Aren't we forgetting "choices"?
NO!!! you're probably saying. WE don't have ANY choice. WE have a loved one we MUST take care of. WE can't just walk away. Truth is, we can all just walk away, and some people do so. Why do you think most of us are sole carers while other family members (if we have them) just come to visit occasionally? Because THEY made the choice to walk away. WE made the choice to stay and be the carer. It might FEEL like we're a victim of circumstance, but we still made the choice at some level.

Now, I'm not suggesting anyone walk away. If I had my way, everyone would voluntarily take their turn caring to give some of us sole carers a much-needed break ... but we DO have the choice. I'm not the type of person who could just dump my mother in a nursing home, but many can. We made the choice to be the caring person, and it WAS a choice even if we don't, or refuse to, recognise it.

We make choices every minute of every day, and tomorrow is the result of the choices we made today, just as today is the result of choices we made yesterday. For some reason, this concept makes many people angry and I'm still trying to figure out why. Fascinating.
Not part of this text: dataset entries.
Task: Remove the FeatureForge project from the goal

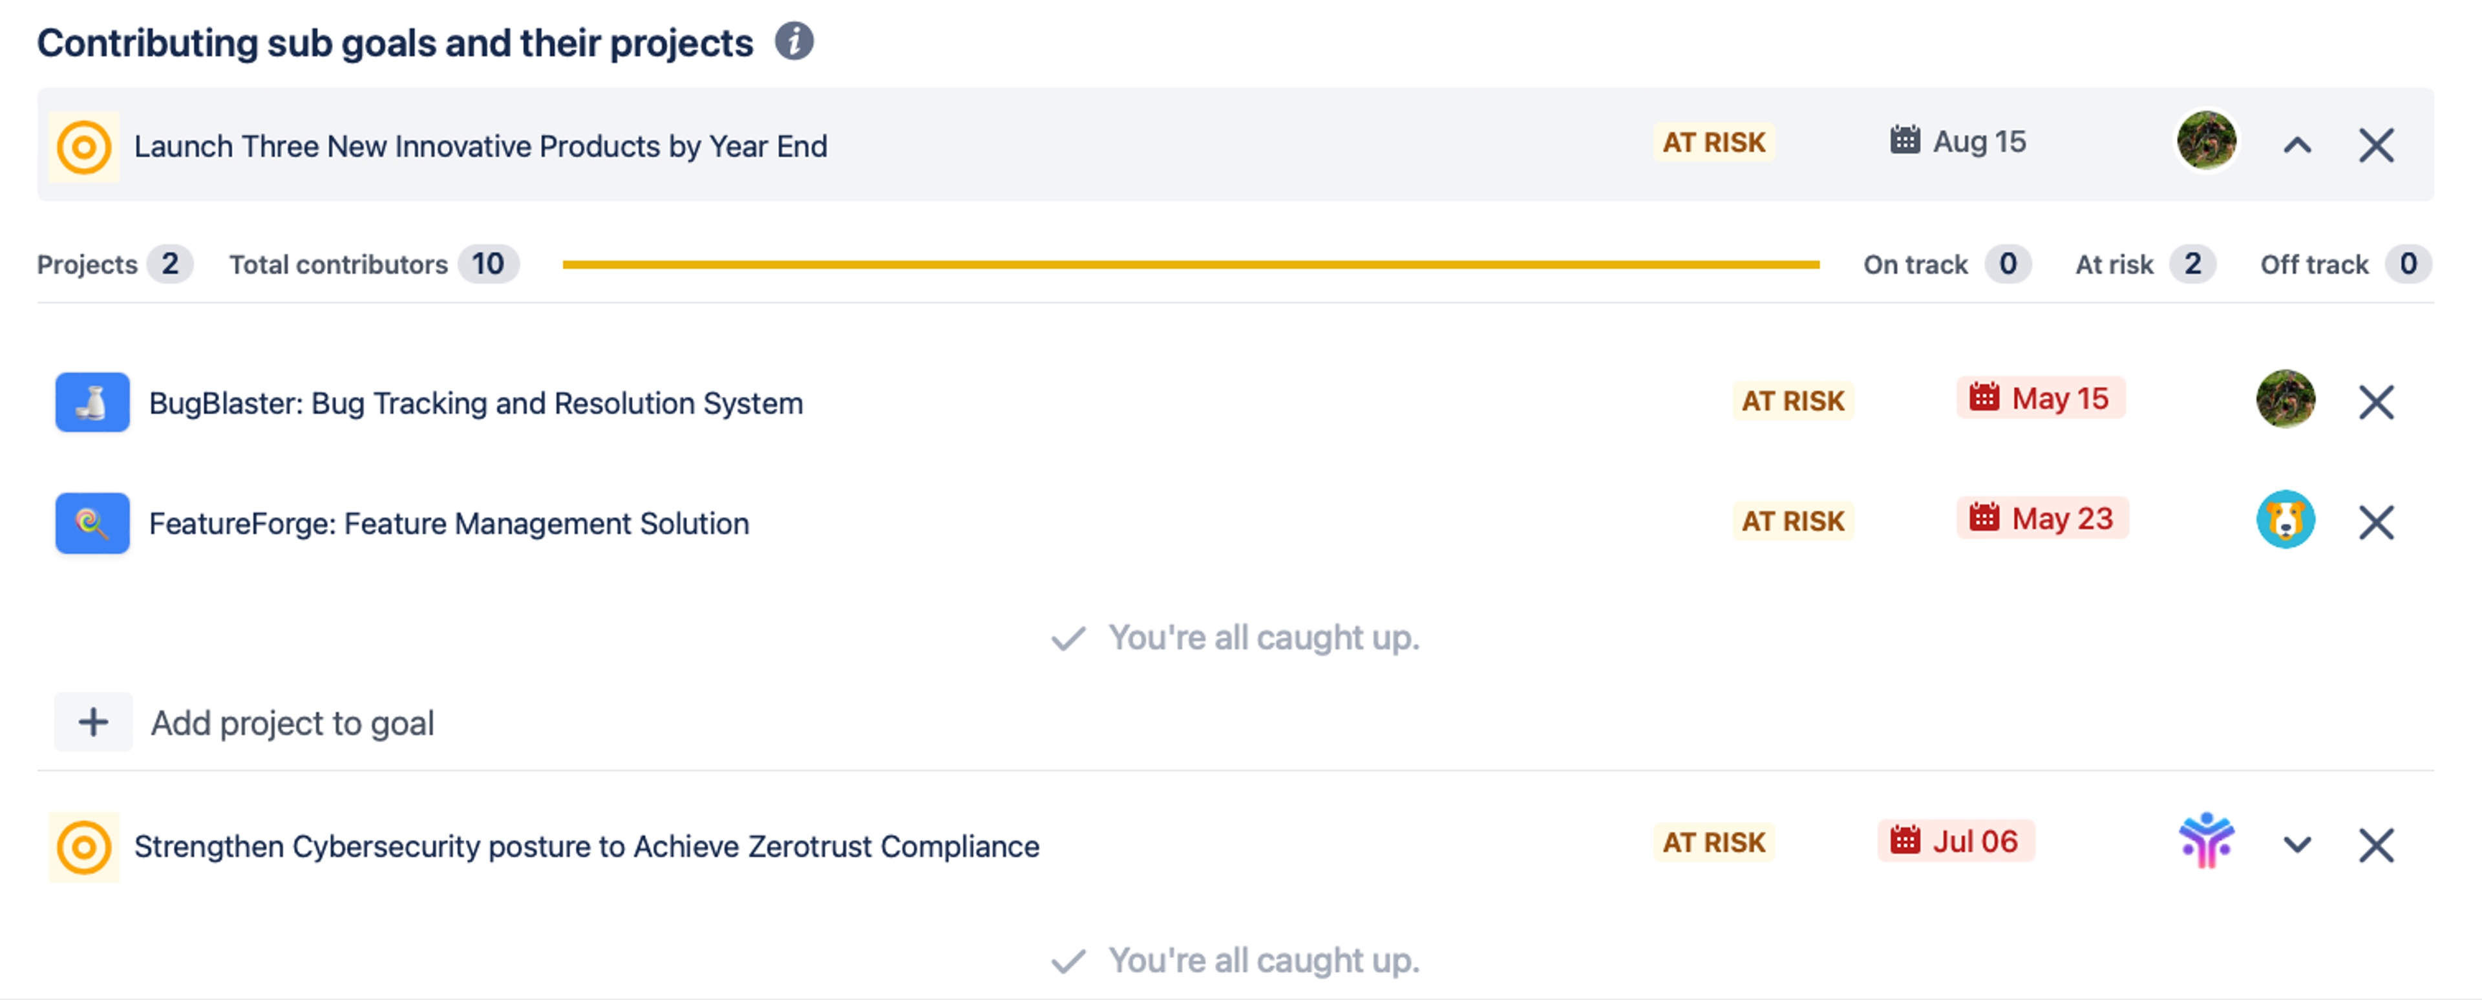Action: click(x=2376, y=522)
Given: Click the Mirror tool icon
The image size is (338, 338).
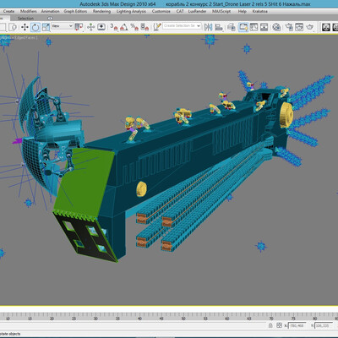Looking at the screenshot, I should (208, 27).
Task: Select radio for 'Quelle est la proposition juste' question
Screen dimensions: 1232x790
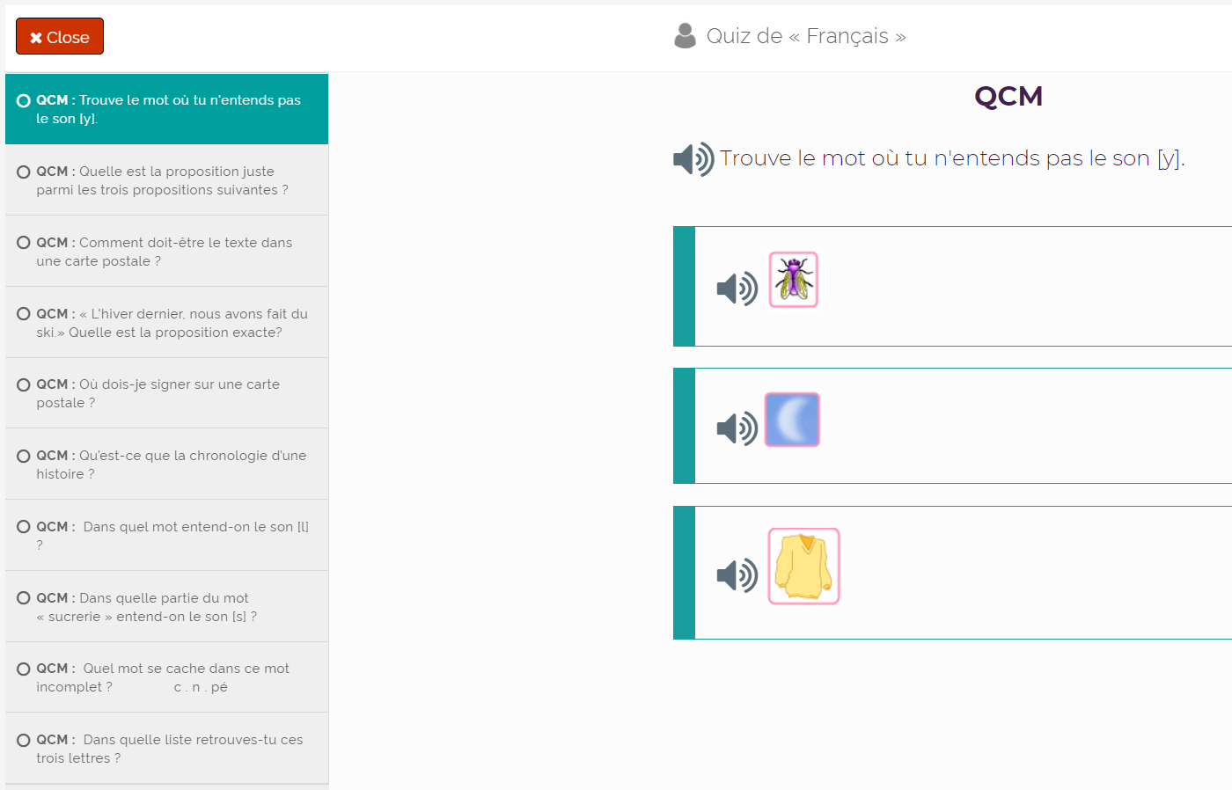Action: (24, 172)
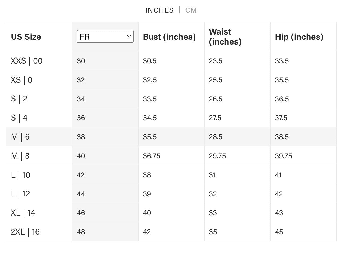Screen dimensions: 349x255
Task: Click the dropdown chevron beside FR
Action: tap(129, 36)
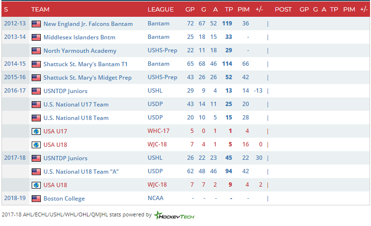Click the LEAGUE column header
The width and height of the screenshot is (371, 226).
coord(161,10)
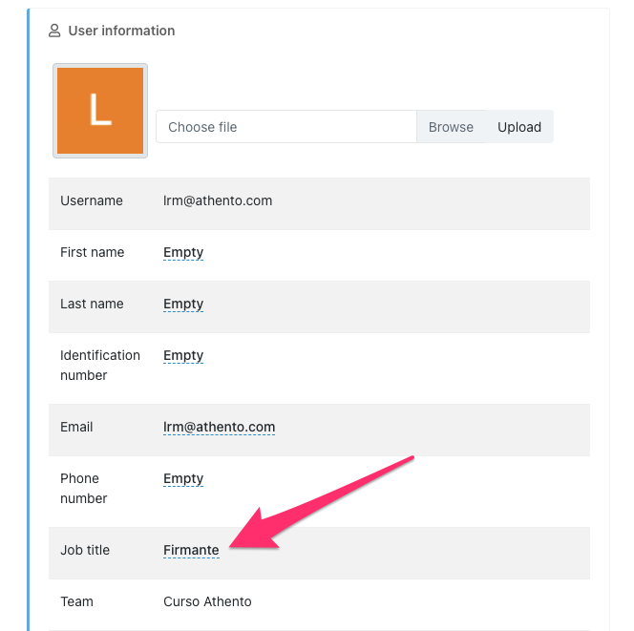This screenshot has height=631, width=634.
Task: Click the Email field label
Action: tap(76, 428)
Perhaps it's because many people don't want to accept the responsibility of creating their today - they feel more comfortable blaming circumstances beyond their control.

Do we really believe that having control of our destiny would mean no-one would die and that we'd have everything we could possibly wish for in life? Ah but we mustn't get too deep, because then we'd need to talk about the choices we make before we even arrive here! Image
Sandsea wrote
I'm not the type of person who could just dump my mother in a nursing home, but many can. We made the choice to be the caring person, and it WAS a choice even if we don't, or refuse to, recognise it.
Lol Sandy, "Dump" an unfortunate choice of word? Image
I made the choice long ago to care for my mother, which I continued to choose to do for aprox 19-20 years, then the slow realisation came that to provide her with a good quality of life had an enormous impact on the quality of my life and my husbands and my childrens and even my grandchildrens. So after giving it much thought she went into a care home where in some respects she actually has a better quality of life than she had living with us, in other respects it isn't as good, but she is just as happy, just as well cared for. She had complaints about living with us, and she has complaints about living in residential care, but overall it was the best choice for her and us as a family.